The Night Before(81)
I know what he would say, because after a short while, I asked him to help me understand my mind. I could see that he was different. That he was not like the other men I had pulled close only to push them away or be hurt by them. Devastated. Immersed in pain that was so familiar.
I suppose this is a gift he left me. This understanding of my mind, which, ironically, I can now believe in.
Jonathan Fielding. The third man. He is everything he said he was. Just a man. A guy. Stumbling his way through life. Through his mother’s death and his divorce and his job and his car needing a repair and trying to be sexy again as a single man with a younger woman. Loneliness. Hope. Desire. All of it had been real. Everything he said to me had been true.
And now he has paid the price for that.
More facts have come out in the past several hours. Gabe had seen a therapist throughout his teen years. He had a breakdown in college and spent three months as an inpatient. We were all told he was studying abroad.
As for Rick, he joined the army right after he graduated from military school. After a long string of violent outbursts, he was eventually dishonorably discharged, and later sent to prison for a gruesome bar fight that left a man dead.
Violence. Secrets. Mental illness. Right next door in the Wallaces’ house.
Two men dead. And also one woman.
Melissa Wallace was strangled to death and stuffed in a bag. She’d never gone on a business trip. She just got too nosy. Too angry at her husband’s obsessions. She got in the way.
I’ve gone over every detail of my life with the investigators. From the first memory of my childhood to knocking Rick Wallace off Gabe by the fort, to kissing Rick in a game of spin the bottle and all of the things I knew about his violence toward Gabe. I told them about the night in the woods and how I didn’t see him, how I didn’t know it was Gabe. And how I now know that I did not swing that bat. Not once.
After I left for college, there were other strange incidents that now raise questions. Men who left suddenly and without much explanation. These were my wolves, the “wrong” men I chose so they would hurt me. So I could try to make them love me, but then prove to myself I was unlovable so I could play the old record of my childhood over and over.
We are drawn to the familiar, even if it hurts us.
But now I wonder which ones were wolves, and which ones left because of Gabe. There was a guy freshman year who told me he couldn’t date someone with a crazy ex-boyfriend. At the time I thought maybe he meant Mitch Adler. I thought he’d discovered my real last name, like Jonathan Fielding had, and read about my past and that night in the woods. I told the investigators about it and they are tracking him down. I suppose he will tell them that Gabe paid him a visit.
Gabe knew everything about my life because I told him. Every bad date. Every painful breakup. He was always there to comfort me. And, in his mind, to protect me. But what did he do with this knowledge? I fear what we will find.

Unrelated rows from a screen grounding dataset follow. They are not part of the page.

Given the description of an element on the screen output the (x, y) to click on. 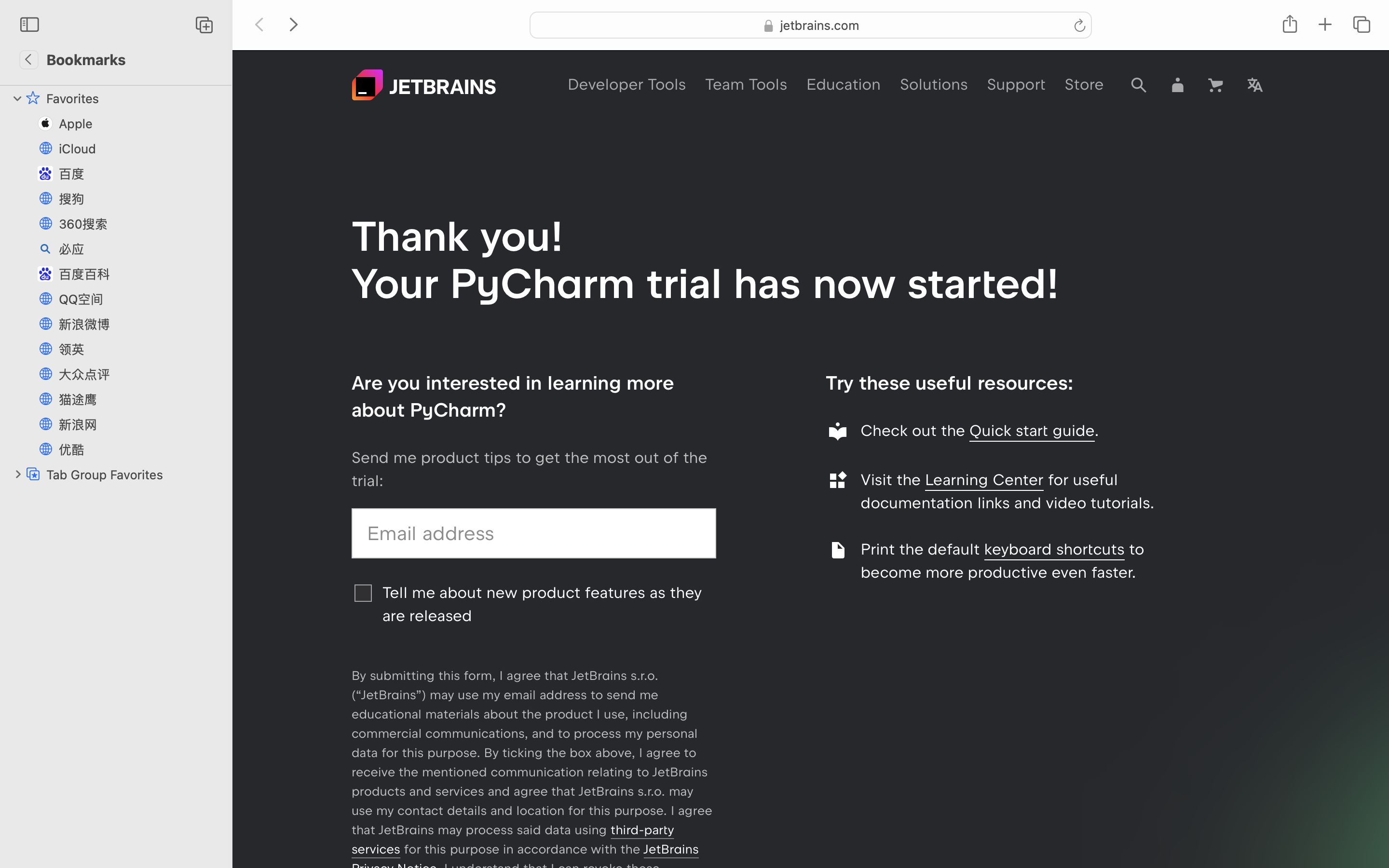
By submitting this form, I agree that JetBrains s.r.o. (“JetBrains”) may use my email address to send me educational materials about the product I use, including commercial communications, and to process my personal data for this purpose. By ticking the box above, I agree to receive the mentioned communication relating to JetBrains products and services and agree that JetBrains s.r.o. may use my contact details and location for this purpose. I agree that JetBrains may process said data using Element type: AXStaticText (531, 752)
0 Tell me about new product features as they are released Element type: AXCheckBox (533, 604)
必应 Element type: AXTextField (139, 248)
360搜索 Element type: AXTextField (139, 223)
https://www.jetbrains.com/trial-start/?build=2024200&product=PC Element type: AXTextField (806, 30)
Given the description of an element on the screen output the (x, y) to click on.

Rosie and Joe sit with me in the room. Rosie says it is the same room where she saw my phone records, and where Joe confessed what he knew about the past just hours before.
A forensic psychologist is with us, along with a young man who is training to be one. He is going to learn a lot today.
“I just don’t understand,” Rosie says. She’s said it a dozen times since we got here. I can feel her remorse, though she has been nothing but heroic.
Joe sits quietly now that he has the facts. He seems to understand Gabe in a way that we don’t. He sits between us, one arm around Rosie and another around me. We huddle together in a giant heap of emotional chaos.
The forensic psychologist mostly asks questions, but she also tries to explain the possible scenarios.
“Sometimes during a childhood trauma, especially one that is ongoing, the child will create an unrealistic attachment to someone who makes him feel safe. That person becomes so crucial to his emotional survival that he has to have her all to himself. In this case, it is possible that Gabe developed that attachment to Laura. You said she was brave, even though she was just a little girl?”
Joe nods and even smiles a little like he’s proud of me. Proud that he’s my brother. “She was brave. And fierce.”
But all I can think is that everything I was and everything I did back then contributed to this psychotic attachment that has now left three people dead.
The psychologist nods as well.
“And, Laura, you were the only one who knew about his brother, right?”
“Except for his mother. And my mother,” I say, and I cannot hide my anger.
“But Gabe only told you. And you were the only one who tried to stop it. That’s what matters. You became essential to his survival.”
Rosie sniffles now even though the tears are gone. “I don’t understand,” she says again. “Why didn’t he try to be with her? To date her or be physical with her in any way? Why didn’t he try to marry her when they were older?”
Now a shrug and a tilt of the head. She doesn’t know. But she offers a theory.
“It’s likely he needed to keep those things separate. Sexualizing Laura risked making her vulnerable or weaker in his eyes. The act of sex involves a kind of submission by both parties. It exposes us in ways we don’t share with everyone. I suspect he needed to keep her pure.”
I lean forward now. Something bothers me about all this.
“Gabe said he was my protector. He said he had to protect me from the men I was with. But you’re saying he saw me as his protector.”